Once I saw a tall, handsome man, the centre of a group of people at the pond and recognised him as the poet, Yevgeny Yevtushenko. He saw my sari and said, “So, you are an Indian friend! You have many Gods and Goddesses in your pantheon, don’t you?” and moved on with a smile. The sari often elicited friendship. But one freezing day (minus 150C), I was wearing boots and padded overcoat with a hood. A shop-girl berated me as a “Cygan” or “Gypsy” for failing to understand her Russian. She was surprised when I replied sharply in English. “Amerikansky,” she exclaimed.
Those days only officially approved institutions could interact with diplomats. Ladies from “Dom Druzhby” or the House of Friendship invited me to Easter Sunday at the Cathedral of Dormition [Uspensky Sabvor] at which the Patriarch of Moscow presided. I was to boil two eggs in tea or onion skins to colour them red and bring them with me. This colour is a symbol of the blood of Christ, the egg representing resurrection.
In my best Kanjeevaram sari, holding two boiled eggs, I met the ladies at the Cathedral. The walls were richly decorated with gold and icons. Ornate gilded chandeliers hung from the ceiling. A throng of elderly women wearing scarves or fur hats embraced each other three times, exclaiming “Christos Voskres”! [Christ is reborn] with fervour. There were few men and hardly any young people in the church as the communist regime professed atheism and people preferred to keep their religious beliefs private.

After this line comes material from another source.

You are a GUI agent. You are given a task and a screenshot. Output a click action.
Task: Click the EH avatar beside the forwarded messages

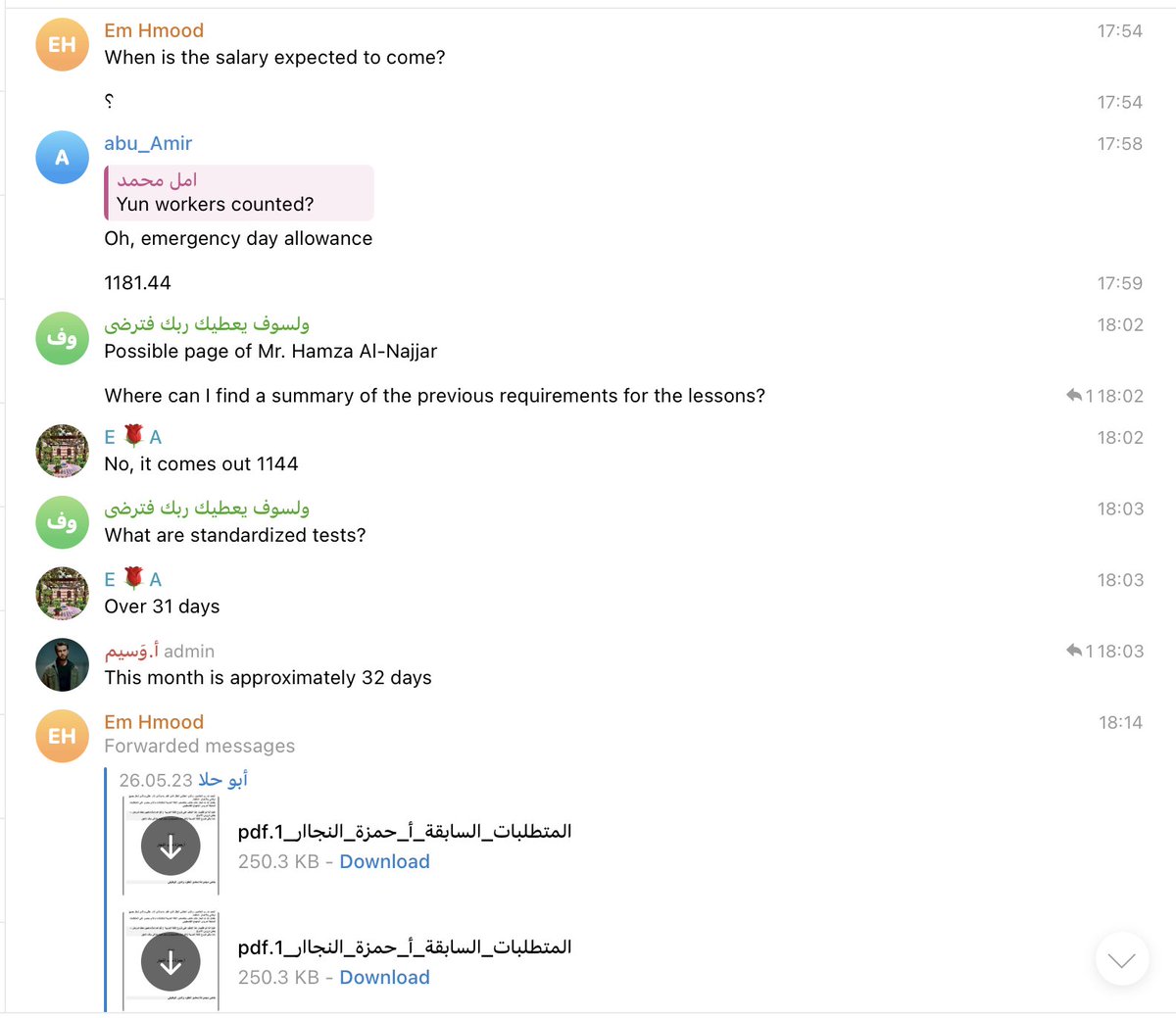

The Patriarch’s acolytes took away the eggs I had boiled and handed him an ornate egg that he blessed and gave to me. At home I put it into a Kashmir papier-mache box lined with cotton wool.

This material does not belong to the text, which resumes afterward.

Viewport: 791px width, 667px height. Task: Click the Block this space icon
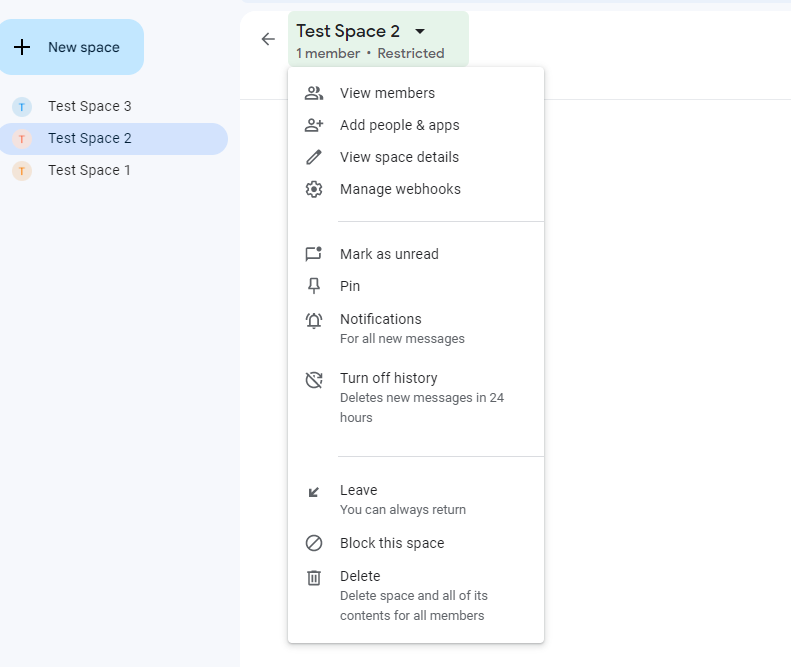(x=314, y=543)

From Moscow my husband was posted as Indian Ambassador to Japan. Departure meant farewell parties, packing and sending our goods to Tokyo. My mother Mukta’s flower paintings, our books and household goods, my Tamboora and the Easter Egg were packed in a lift-van [large wooden crate] for the long overland journey from Moscow across the Steppes to the Russian port of Nakhodka to be shipped to Japan.
The egg found a place in our Tokyo drawing room. I made the mandatory “Calls” on other ambassadorial wives. Apart from diplomats we met Japanese scholars like Hajime Nakamura, author of books on Buddhism and academics like Jason Roussos, a Greek teaching in Tokyo’s Sophia University. A balding, bespectacled man, he was witty and widely read. He would visit unannounced and the Haryanvi Security Guard would announce, “Jai Singh aaye hain.”
Jason had his right thumb bandaged for many days. It turned out to be skin cancer. He was a good pianist and was unwilling to have his thumb amputated as the Japanese oncologists wished. He opted for London where he hoped he could be treated without losing his thumb. We accompanied him to Narita Airport to see him off. I wanted to give him a token of good will and friendship for this journey. I remembered that he was a Greek Orthodox Christian. I gave him the Easter Egg as a talisman. He was moved and said he would treasure it.The treatment in London gave him only a couple years more of life. It was comforting to know that the Egg, blessed by the Patriarch of Moscow at Easter, had given Jason some solace in his last days.